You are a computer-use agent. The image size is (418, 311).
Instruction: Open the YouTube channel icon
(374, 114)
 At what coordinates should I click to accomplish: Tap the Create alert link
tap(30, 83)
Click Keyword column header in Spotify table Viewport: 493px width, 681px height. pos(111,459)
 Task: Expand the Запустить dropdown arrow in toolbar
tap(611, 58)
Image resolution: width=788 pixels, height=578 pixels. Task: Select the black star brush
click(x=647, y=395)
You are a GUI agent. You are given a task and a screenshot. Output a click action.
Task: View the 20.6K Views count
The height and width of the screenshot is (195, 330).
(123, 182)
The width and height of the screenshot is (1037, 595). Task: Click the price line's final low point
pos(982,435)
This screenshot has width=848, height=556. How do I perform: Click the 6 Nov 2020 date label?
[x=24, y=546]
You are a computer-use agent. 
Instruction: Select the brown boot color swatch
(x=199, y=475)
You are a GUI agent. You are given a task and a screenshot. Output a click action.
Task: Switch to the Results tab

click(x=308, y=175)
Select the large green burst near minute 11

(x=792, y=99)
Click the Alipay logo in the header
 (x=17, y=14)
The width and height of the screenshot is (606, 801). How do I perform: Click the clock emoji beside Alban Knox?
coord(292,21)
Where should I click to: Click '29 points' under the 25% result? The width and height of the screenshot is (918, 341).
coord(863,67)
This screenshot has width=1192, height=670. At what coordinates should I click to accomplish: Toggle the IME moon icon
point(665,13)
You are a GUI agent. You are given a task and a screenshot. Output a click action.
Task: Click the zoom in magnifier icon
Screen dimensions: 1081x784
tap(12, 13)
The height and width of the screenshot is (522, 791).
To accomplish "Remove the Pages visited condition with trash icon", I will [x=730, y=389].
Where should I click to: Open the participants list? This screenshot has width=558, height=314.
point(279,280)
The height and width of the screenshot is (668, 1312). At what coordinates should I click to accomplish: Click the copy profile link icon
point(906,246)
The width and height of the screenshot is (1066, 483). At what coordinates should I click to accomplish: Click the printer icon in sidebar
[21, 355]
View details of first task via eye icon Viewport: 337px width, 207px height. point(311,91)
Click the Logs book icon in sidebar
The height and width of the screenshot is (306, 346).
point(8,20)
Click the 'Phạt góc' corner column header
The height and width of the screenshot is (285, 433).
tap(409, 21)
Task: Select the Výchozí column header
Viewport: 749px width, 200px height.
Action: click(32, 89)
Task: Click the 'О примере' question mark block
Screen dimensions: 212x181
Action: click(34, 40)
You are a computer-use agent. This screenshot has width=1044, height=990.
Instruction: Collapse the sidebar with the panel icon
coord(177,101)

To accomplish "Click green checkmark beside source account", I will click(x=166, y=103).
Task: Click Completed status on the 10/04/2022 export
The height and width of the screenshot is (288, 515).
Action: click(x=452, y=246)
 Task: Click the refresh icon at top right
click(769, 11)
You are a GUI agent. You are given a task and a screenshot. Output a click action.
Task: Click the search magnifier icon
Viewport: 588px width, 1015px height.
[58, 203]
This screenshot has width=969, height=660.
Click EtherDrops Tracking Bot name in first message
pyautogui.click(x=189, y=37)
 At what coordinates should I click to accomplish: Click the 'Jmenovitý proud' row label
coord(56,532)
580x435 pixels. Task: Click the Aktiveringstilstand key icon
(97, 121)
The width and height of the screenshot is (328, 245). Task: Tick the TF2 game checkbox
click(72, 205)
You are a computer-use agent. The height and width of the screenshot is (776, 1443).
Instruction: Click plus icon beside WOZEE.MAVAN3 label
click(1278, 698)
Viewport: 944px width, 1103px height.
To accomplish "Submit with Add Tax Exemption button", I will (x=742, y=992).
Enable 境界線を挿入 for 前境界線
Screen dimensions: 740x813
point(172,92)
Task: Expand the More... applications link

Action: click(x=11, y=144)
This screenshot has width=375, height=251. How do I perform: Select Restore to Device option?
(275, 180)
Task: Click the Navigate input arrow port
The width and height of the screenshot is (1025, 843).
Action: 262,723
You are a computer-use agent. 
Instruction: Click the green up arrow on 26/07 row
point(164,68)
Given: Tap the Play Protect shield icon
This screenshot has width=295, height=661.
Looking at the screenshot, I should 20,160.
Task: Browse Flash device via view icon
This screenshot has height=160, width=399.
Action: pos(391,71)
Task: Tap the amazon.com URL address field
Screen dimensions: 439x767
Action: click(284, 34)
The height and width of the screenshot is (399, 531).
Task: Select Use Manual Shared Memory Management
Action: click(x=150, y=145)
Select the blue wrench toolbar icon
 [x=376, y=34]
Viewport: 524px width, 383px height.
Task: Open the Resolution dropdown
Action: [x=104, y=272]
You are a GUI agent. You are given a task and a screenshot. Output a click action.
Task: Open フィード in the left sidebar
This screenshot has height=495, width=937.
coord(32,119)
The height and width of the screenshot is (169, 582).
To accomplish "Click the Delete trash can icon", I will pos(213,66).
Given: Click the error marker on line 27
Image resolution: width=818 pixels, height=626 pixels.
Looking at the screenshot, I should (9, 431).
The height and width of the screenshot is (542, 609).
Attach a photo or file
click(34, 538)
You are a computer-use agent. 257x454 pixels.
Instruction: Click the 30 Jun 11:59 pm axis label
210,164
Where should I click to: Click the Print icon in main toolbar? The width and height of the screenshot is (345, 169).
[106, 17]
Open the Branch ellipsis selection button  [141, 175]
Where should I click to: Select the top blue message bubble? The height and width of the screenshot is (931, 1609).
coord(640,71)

◇ ◇ ◇ ◇ ◇

Exercise details:
Starting at the top, retype every line of the material above exactly.

Solution for this exercise:
You are a computer-use agent. The image size is (418, 311).
Instruction: Open the YouTube channel icon
(374, 114)
 At what coordinates should I click to accomplish: Tap the Create alert link
tap(30, 83)
Click Keyword column header in Spotify table Viewport: 493px width, 681px height. pos(111,459)
 Task: Expand the Запустить dropdown arrow in toolbar
tap(611, 58)
Image resolution: width=788 pixels, height=578 pixels. Task: Select the black star brush
click(x=647, y=395)
You are a GUI agent. You are given a task and a screenshot. Output a click action.
Task: View the 20.6K Views count
The height and width of the screenshot is (195, 330).
(123, 182)
The width and height of the screenshot is (1037, 595). Task: Click the price line's final low point
pos(982,435)
This screenshot has width=848, height=556. How do I perform: Click the 6 Nov 2020 date label?
[x=24, y=546]
You are a computer-use agent. 
Instruction: Select the brown boot color swatch
(x=199, y=475)
You are a GUI agent. You are given a task and a screenshot. Output a click action.
Task: Switch to the Results tab

click(x=308, y=175)
Select the large green burst near minute 11

(x=792, y=99)
Click the Alipay logo in the header
 (x=17, y=14)
The width and height of the screenshot is (606, 801). How do I perform: Click the clock emoji beside Alban Knox?
coord(292,21)
Where should I click to: Click '29 points' under the 25% result? The width and height of the screenshot is (918, 341).
coord(863,67)
This screenshot has width=1192, height=670. At what coordinates should I click to accomplish: Toggle the IME moon icon
point(665,13)
You are a GUI agent. You are given a task and a screenshot. Output a click action.
Task: Click the zoom in magnifier icon
Screen dimensions: 1081x784
tap(12, 13)
The height and width of the screenshot is (522, 791).
To accomplish "Remove the Pages visited condition with trash icon", I will [x=730, y=389].
Where should I click to: Open the participants list? This screenshot has width=558, height=314.
point(279,280)
The height and width of the screenshot is (668, 1312). At what coordinates should I click to accomplish: Click the copy profile link icon
point(906,246)
The width and height of the screenshot is (1066, 483). At what coordinates should I click to accomplish: Click the printer icon in sidebar
[21, 355]
View details of first task via eye icon Viewport: 337px width, 207px height. point(311,91)
Click the Logs book icon in sidebar
The height and width of the screenshot is (306, 346).
point(8,20)
Click the 'Phạt góc' corner column header
The height and width of the screenshot is (285, 433).
tap(409, 21)
Task: Select the Výchozí column header
Viewport: 749px width, 200px height.
Action: click(32, 89)
Task: Click the 'О примере' question mark block
Screen dimensions: 212x181
Action: click(34, 40)
You are a computer-use agent. This screenshot has width=1044, height=990.
Instruction: Collapse the sidebar with the panel icon
coord(177,101)

To accomplish "Click green checkmark beside source account", I will click(x=166, y=103).
Task: Click Completed status on the 10/04/2022 export
The height and width of the screenshot is (288, 515).
Action: click(x=452, y=246)
 Task: Click the refresh icon at top right
click(769, 11)
You are a GUI agent. You are given a task and a screenshot. Output a click action.
Task: Click the search magnifier icon
Viewport: 588px width, 1015px height.
[58, 203]
This screenshot has width=969, height=660.
Click EtherDrops Tracking Bot name in first message
pyautogui.click(x=189, y=37)
 At what coordinates should I click to accomplish: Click the 'Jmenovitý proud' row label
coord(56,532)
580x435 pixels. Task: Click the Aktiveringstilstand key icon
(97, 121)
The width and height of the screenshot is (328, 245). Task: Tick the TF2 game checkbox
click(72, 205)
You are a computer-use agent. The height and width of the screenshot is (776, 1443).
Instruction: Click plus icon beside WOZEE.MAVAN3 label
click(1278, 698)
Viewport: 944px width, 1103px height.
To accomplish "Submit with Add Tax Exemption button", I will (x=742, y=992).
Enable 境界線を挿入 for 前境界線
Screen dimensions: 740x813
point(172,92)
Task: Expand the More... applications link

Action: click(x=11, y=144)
This screenshot has width=375, height=251. How do I perform: Select Restore to Device option?
(275, 180)
Task: Click the Navigate input arrow port
The width and height of the screenshot is (1025, 843).
Action: 262,723
You are a computer-use agent. 
Instruction: Click the green up arrow on 26/07 row
point(164,68)
Given: Tap the Play Protect shield icon
This screenshot has width=295, height=661.
Looking at the screenshot, I should 20,160.
Task: Browse Flash device via view icon
This screenshot has height=160, width=399.
Action: pos(391,71)
Task: Tap the amazon.com URL address field
Screen dimensions: 439x767
Action: click(284, 34)
The height and width of the screenshot is (399, 531).
Task: Select Use Manual Shared Memory Management
Action: click(x=150, y=145)
Select the blue wrench toolbar icon
 [x=376, y=34]
Viewport: 524px width, 383px height.
Task: Open the Resolution dropdown
Action: [x=104, y=272]
You are a GUI agent. You are given a task and a screenshot. Output a click action.
Task: Open フィード in the left sidebar
This screenshot has height=495, width=937.
coord(32,119)
The height and width of the screenshot is (169, 582).
To accomplish "Click the Delete trash can icon", I will pos(213,66).
Given: Click the error marker on line 27
Image resolution: width=818 pixels, height=626 pixels.
Looking at the screenshot, I should (9, 431).
The height and width of the screenshot is (542, 609).
Attach a photo or file
click(34, 538)
You are a computer-use agent. 257x454 pixels.
Instruction: Click the 30 Jun 11:59 pm axis label
210,164
Where should I click to: Click the Print icon in main toolbar? The width and height of the screenshot is (345, 169).
[106, 17]
Open the Branch ellipsis selection button  [141, 175]
Where should I click to: Select the top blue message bubble? The height and width of the screenshot is (931, 1609).
coord(640,71)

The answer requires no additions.